--- Records for processing Enclosed Below ---

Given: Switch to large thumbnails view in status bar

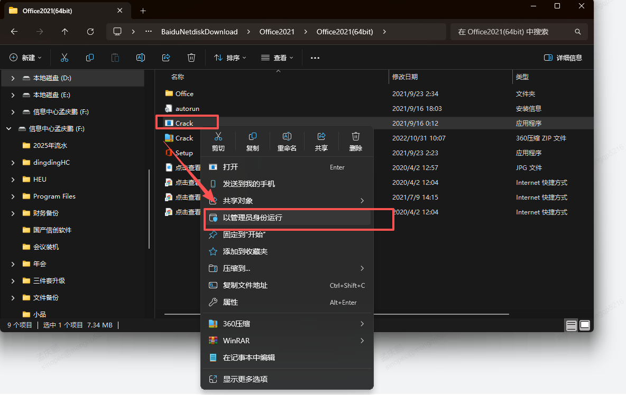Looking at the screenshot, I should (x=585, y=325).
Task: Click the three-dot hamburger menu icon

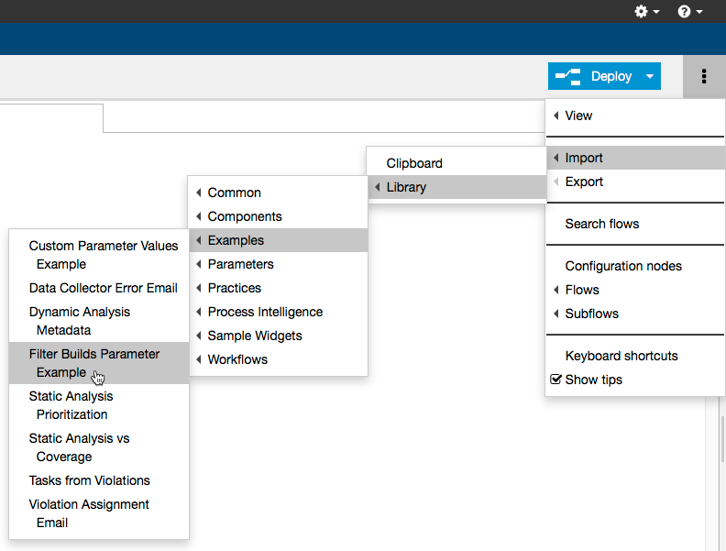Action: (x=704, y=76)
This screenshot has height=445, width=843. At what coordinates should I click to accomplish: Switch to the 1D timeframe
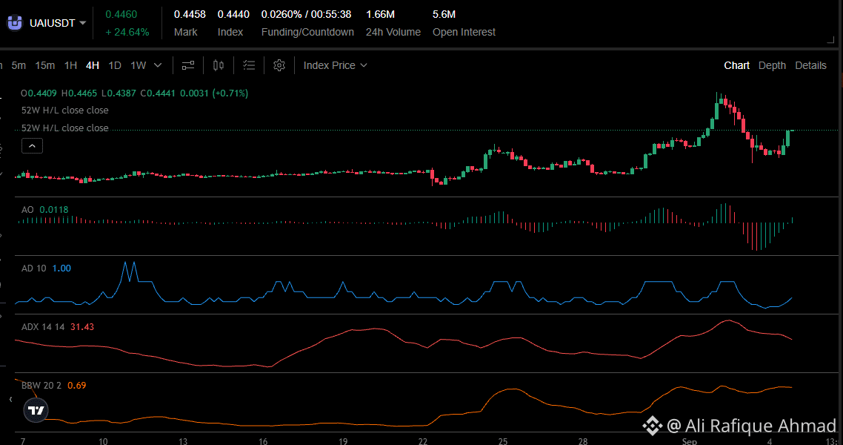pyautogui.click(x=115, y=65)
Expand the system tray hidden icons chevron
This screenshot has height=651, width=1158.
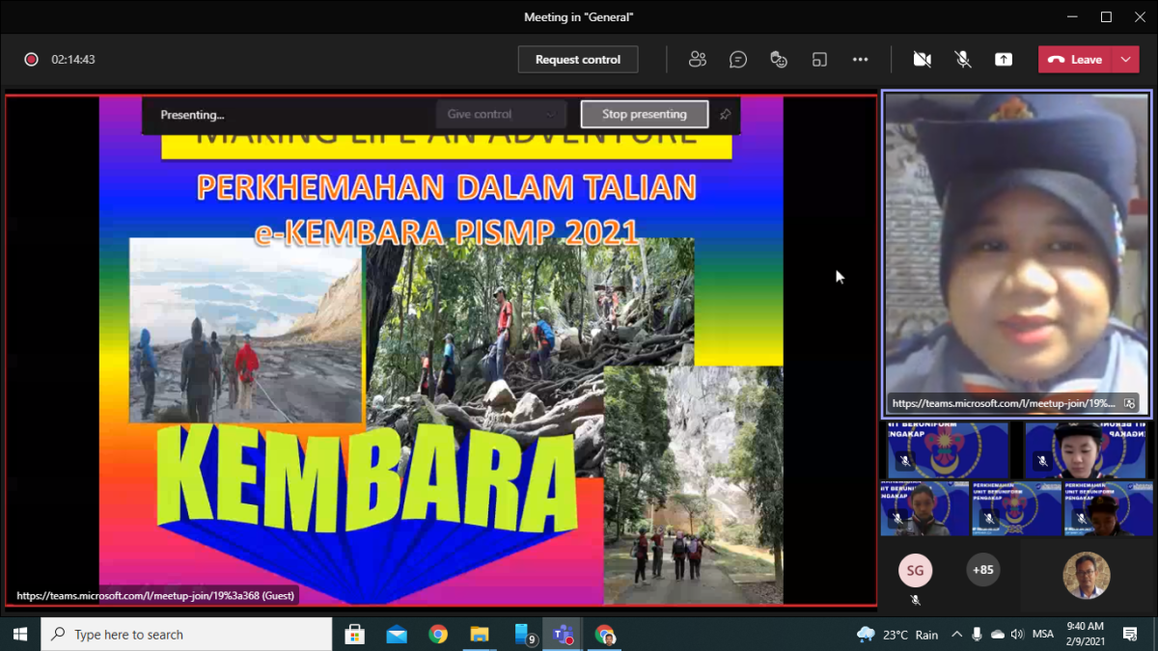click(x=956, y=635)
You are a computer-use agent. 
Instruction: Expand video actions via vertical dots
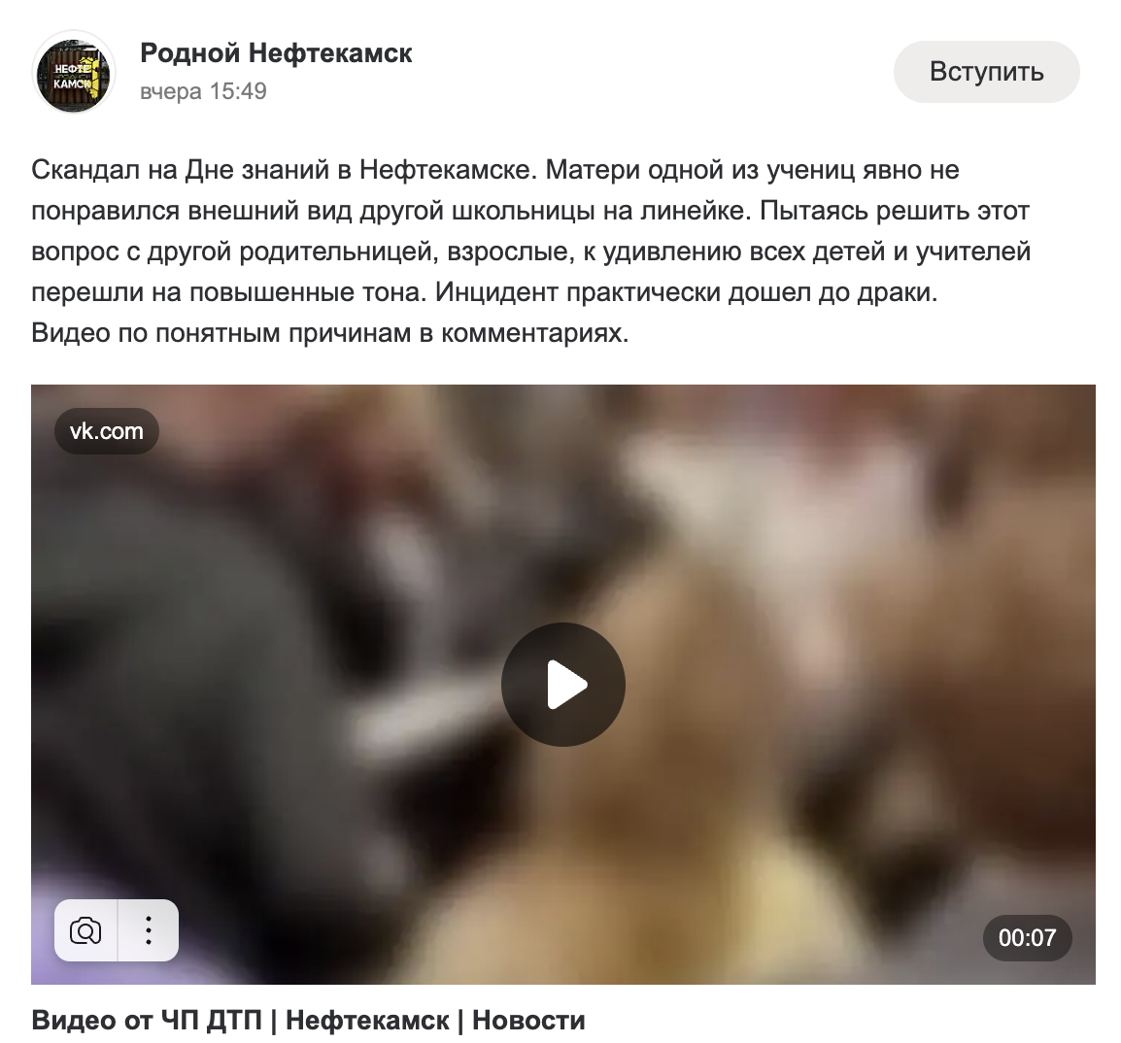148,930
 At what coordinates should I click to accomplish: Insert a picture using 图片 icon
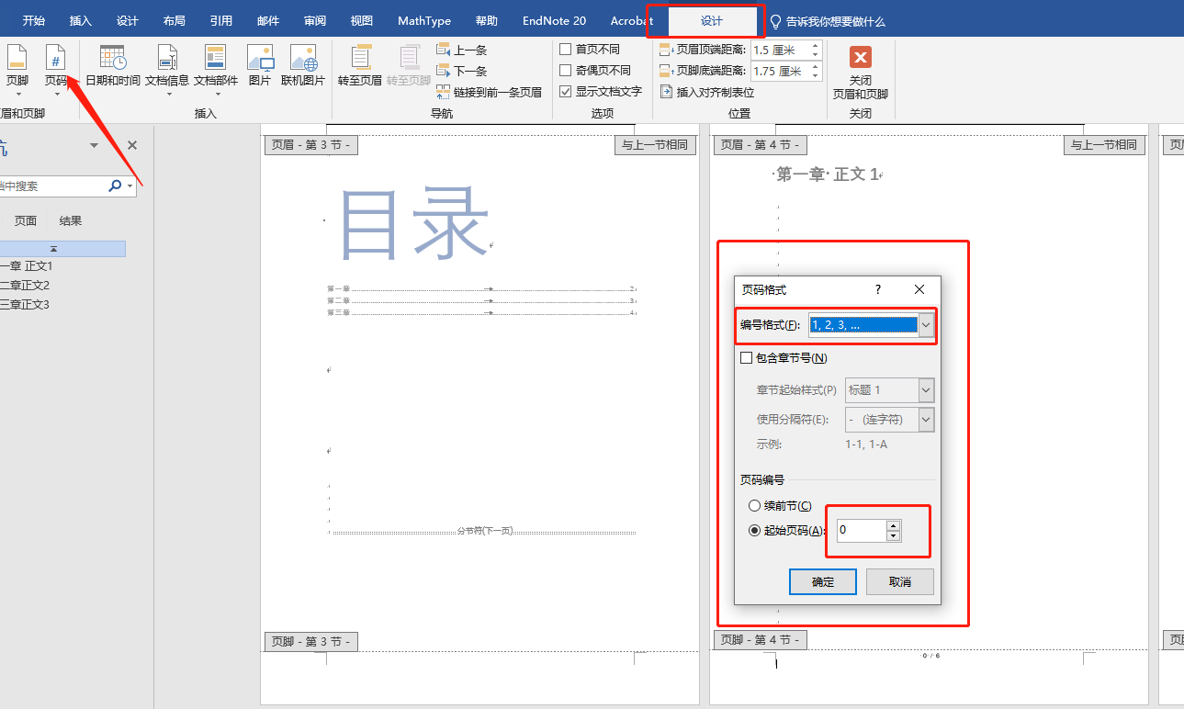point(260,64)
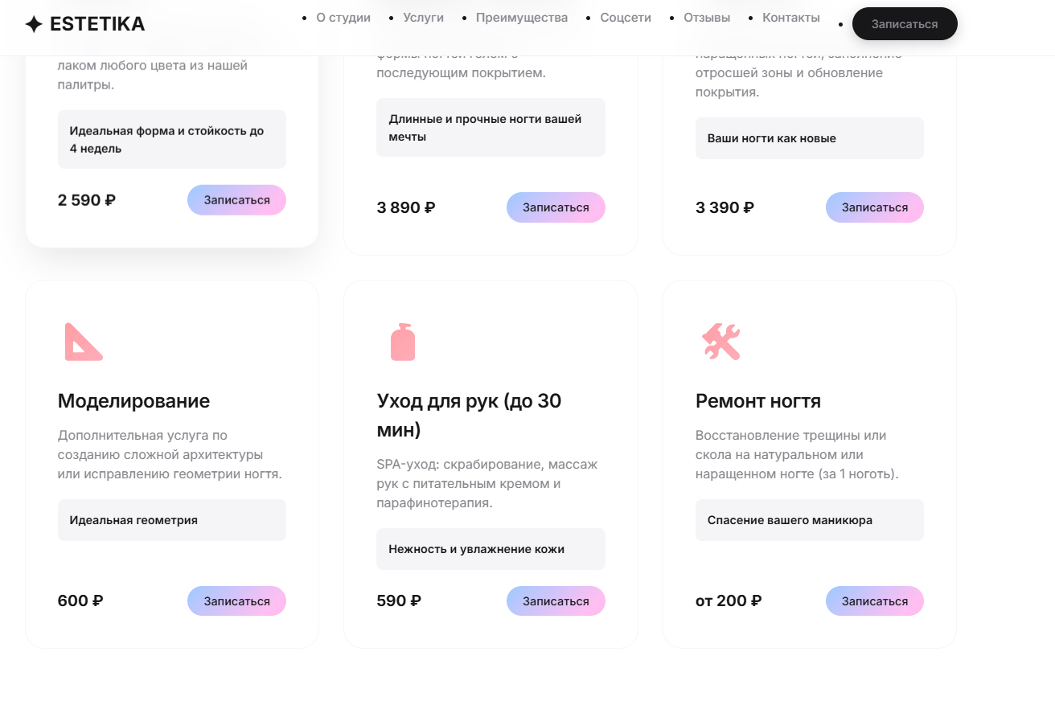Click the ESTETIKA star logo icon
The height and width of the screenshot is (701, 1055).
(x=34, y=24)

--- End of Enclosed Records for processing ---

Drop the pictures; repeat the listing above exactly.

Given: Switch to large thumbnails view in status bar

Looking at the screenshot, I should (x=585, y=325).
Task: Click the three-dot hamburger menu icon

Action: (x=704, y=76)
This screenshot has height=445, width=843. At what coordinates should I click to accomplish: Switch to the 1D timeframe
pyautogui.click(x=115, y=65)
Expand the system tray hidden icons chevron
This screenshot has height=651, width=1158.
click(x=956, y=635)
You are a computer-use agent. 
Instruction: Expand video actions via vertical dots
148,930
 At what coordinates should I click to accomplish: Insert a picture using 图片 icon
point(260,64)
Click the ESTETIKA star logo icon
The height and width of the screenshot is (701, 1055).
(x=34, y=24)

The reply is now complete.